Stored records
>>
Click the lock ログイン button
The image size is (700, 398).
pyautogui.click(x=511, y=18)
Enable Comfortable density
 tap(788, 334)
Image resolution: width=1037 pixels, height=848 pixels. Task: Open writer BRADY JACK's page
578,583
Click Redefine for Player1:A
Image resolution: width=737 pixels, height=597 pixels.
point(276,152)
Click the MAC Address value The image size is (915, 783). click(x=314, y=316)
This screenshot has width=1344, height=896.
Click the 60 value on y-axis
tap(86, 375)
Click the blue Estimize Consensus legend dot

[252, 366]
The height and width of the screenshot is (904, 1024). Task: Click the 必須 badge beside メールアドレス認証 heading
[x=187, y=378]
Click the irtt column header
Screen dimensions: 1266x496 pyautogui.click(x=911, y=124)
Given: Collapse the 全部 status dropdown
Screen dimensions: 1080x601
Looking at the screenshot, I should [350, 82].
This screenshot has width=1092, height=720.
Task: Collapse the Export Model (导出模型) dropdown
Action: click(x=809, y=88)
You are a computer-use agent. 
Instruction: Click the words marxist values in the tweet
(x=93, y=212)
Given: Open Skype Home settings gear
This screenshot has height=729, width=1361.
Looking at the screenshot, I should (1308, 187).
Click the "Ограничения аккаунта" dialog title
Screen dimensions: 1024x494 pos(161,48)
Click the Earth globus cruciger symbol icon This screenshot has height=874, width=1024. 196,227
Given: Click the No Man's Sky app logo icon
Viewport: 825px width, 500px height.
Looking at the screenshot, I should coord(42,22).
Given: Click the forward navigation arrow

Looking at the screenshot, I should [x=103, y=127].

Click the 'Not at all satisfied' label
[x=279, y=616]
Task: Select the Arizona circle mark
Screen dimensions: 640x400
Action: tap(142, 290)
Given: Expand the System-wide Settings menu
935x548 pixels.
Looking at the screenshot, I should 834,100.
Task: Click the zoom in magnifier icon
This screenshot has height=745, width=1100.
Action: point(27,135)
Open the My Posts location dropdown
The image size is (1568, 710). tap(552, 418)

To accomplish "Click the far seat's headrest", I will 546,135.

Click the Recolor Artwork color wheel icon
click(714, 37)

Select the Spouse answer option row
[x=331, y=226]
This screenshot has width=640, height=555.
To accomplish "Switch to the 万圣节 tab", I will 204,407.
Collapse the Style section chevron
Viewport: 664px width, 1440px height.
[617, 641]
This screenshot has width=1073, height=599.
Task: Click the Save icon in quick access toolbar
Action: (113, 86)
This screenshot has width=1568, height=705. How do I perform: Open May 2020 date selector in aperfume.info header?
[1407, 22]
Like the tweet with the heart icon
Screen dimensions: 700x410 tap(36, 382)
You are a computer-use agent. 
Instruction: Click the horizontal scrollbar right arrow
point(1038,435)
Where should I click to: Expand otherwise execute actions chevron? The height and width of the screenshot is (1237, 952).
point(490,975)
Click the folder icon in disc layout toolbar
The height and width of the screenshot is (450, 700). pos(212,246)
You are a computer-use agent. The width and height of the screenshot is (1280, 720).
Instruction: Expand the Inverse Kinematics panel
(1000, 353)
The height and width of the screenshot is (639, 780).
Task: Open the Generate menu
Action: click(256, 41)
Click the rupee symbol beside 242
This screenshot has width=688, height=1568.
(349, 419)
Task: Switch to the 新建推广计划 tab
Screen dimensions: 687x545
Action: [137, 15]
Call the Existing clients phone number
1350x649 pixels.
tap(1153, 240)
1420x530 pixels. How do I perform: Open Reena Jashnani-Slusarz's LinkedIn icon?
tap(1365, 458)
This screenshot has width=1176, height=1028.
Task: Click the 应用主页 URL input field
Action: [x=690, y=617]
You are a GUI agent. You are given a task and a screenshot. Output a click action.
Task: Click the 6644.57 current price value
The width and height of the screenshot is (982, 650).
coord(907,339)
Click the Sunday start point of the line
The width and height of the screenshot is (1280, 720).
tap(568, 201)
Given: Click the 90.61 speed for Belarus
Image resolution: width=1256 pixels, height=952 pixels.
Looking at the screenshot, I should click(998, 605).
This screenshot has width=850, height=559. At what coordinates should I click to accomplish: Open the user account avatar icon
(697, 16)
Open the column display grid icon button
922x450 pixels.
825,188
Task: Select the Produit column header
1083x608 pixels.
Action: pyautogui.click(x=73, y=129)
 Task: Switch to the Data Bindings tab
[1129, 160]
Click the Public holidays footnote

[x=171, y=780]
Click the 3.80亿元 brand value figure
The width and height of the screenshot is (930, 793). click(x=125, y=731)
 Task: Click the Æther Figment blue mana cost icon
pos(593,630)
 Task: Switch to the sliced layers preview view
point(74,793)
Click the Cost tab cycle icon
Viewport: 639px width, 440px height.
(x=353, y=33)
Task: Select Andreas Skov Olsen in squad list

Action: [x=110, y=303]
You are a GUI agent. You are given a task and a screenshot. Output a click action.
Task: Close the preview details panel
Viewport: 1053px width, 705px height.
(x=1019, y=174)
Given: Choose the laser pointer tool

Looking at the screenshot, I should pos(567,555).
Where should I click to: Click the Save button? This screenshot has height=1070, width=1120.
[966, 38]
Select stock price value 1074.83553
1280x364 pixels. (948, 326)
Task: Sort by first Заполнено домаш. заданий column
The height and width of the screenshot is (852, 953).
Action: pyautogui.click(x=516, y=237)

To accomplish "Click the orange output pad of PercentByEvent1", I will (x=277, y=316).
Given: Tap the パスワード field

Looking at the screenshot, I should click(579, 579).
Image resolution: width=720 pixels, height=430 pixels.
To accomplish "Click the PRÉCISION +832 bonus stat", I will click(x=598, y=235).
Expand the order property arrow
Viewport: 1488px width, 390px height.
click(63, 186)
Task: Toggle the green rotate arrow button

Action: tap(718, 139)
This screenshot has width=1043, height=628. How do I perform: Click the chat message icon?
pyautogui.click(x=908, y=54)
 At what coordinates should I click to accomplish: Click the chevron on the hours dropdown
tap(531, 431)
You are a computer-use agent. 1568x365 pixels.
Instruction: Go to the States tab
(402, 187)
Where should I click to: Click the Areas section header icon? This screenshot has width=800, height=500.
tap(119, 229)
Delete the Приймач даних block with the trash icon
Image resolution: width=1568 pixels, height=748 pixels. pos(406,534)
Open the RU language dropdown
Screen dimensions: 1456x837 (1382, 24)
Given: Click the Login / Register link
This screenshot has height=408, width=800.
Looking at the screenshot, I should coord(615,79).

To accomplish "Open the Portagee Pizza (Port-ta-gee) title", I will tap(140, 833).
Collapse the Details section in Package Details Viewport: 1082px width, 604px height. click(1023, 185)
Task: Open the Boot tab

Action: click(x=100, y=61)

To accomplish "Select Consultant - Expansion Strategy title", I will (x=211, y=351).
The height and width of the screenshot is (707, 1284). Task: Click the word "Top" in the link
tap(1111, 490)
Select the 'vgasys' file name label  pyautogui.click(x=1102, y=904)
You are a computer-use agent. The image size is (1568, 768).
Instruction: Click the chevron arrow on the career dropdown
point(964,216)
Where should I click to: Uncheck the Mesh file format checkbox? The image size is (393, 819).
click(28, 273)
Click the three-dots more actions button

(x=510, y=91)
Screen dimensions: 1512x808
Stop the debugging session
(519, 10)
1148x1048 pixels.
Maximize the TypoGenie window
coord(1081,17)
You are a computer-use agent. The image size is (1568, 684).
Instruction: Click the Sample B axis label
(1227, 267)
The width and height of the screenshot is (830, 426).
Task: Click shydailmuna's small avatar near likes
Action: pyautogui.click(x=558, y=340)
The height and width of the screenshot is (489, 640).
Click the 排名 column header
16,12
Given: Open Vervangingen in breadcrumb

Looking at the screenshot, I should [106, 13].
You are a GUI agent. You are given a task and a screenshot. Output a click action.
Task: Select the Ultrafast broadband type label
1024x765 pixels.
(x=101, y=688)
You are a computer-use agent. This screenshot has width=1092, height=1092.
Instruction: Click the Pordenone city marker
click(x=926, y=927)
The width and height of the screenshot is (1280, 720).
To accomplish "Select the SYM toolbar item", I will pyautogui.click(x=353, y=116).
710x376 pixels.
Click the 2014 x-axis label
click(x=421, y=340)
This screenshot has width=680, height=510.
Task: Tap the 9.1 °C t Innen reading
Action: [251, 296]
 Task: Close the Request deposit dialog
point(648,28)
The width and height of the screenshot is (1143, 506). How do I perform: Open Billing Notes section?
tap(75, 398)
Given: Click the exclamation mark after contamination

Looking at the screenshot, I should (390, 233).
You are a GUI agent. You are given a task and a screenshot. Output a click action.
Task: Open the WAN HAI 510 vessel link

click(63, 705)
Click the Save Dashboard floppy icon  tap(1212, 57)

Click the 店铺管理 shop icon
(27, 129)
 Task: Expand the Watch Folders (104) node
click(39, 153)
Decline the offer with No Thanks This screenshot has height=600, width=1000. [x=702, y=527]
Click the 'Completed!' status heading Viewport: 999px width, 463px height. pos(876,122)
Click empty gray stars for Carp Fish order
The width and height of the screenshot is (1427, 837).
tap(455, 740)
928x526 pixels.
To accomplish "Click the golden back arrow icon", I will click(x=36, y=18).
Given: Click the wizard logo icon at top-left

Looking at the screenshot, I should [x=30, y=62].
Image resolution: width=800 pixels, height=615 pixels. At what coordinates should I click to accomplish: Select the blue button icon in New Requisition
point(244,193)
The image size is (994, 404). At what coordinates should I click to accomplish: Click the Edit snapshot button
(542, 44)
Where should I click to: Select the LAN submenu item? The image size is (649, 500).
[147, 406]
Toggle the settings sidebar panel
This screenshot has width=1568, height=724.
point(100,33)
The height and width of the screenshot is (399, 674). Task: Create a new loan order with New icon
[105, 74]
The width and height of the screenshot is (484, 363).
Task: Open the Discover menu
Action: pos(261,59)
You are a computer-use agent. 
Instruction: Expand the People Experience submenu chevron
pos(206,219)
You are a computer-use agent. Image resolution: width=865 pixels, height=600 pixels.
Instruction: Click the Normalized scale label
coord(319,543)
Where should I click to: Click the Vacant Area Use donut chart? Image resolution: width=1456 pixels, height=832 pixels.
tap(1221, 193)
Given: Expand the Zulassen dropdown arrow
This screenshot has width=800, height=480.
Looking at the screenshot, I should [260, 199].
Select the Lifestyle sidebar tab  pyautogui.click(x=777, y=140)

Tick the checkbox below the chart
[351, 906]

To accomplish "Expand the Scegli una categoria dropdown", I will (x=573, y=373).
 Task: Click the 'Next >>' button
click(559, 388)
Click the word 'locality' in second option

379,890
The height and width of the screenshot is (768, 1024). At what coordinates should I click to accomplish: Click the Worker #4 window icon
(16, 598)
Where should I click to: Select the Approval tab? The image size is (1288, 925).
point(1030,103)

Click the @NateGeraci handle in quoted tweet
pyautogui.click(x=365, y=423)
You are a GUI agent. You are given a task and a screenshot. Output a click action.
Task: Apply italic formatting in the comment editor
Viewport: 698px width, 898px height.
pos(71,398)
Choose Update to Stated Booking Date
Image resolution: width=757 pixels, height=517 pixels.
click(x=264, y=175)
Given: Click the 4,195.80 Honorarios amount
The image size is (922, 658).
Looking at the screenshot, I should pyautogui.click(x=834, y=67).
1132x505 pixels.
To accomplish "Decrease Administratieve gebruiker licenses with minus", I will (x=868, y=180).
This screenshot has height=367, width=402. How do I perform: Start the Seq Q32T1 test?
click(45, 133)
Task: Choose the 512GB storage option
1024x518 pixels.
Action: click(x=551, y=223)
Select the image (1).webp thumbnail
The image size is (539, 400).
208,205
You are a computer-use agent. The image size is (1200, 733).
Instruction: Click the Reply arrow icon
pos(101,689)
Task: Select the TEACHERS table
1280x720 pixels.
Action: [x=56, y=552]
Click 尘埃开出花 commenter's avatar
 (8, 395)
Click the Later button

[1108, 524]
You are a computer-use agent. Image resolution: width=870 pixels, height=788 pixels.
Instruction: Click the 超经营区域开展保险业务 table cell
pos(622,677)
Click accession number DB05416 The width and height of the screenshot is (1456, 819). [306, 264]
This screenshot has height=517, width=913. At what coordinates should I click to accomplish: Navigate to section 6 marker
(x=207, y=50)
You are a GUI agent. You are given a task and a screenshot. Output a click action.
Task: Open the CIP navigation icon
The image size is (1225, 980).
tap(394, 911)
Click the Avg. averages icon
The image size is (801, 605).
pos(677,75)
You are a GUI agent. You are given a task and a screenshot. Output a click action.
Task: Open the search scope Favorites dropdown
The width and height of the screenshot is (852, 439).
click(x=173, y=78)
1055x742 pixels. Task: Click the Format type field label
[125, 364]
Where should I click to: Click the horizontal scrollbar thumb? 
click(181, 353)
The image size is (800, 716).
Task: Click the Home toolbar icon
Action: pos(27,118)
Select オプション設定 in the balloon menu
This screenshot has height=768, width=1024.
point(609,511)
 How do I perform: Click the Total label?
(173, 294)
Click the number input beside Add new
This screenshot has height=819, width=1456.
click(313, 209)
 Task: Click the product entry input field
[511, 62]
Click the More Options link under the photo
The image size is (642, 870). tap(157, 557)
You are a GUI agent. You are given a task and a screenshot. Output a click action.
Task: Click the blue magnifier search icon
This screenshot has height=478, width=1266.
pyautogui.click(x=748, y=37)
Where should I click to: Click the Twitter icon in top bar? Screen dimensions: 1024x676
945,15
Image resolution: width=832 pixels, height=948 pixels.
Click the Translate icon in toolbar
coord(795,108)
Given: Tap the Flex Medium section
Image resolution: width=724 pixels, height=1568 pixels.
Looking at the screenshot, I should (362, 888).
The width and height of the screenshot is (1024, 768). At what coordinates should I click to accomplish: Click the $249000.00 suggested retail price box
<<
HOW TO COMPLETE THIS TASK — Take the lines above from the one containing "The height and width of the screenshot is (707, 1284)." down to the one containing "You are a computer-use agent. The image size is (1568, 768).", and transcribe them exactly, both ends included.

WORKED SOLUTION —
The height and width of the screenshot is (707, 1284). Task: Click the word "Top" in the link
tap(1111, 490)
Select the 'vgasys' file name label  pyautogui.click(x=1102, y=904)
You are a computer-use agent. The image size is (1568, 768).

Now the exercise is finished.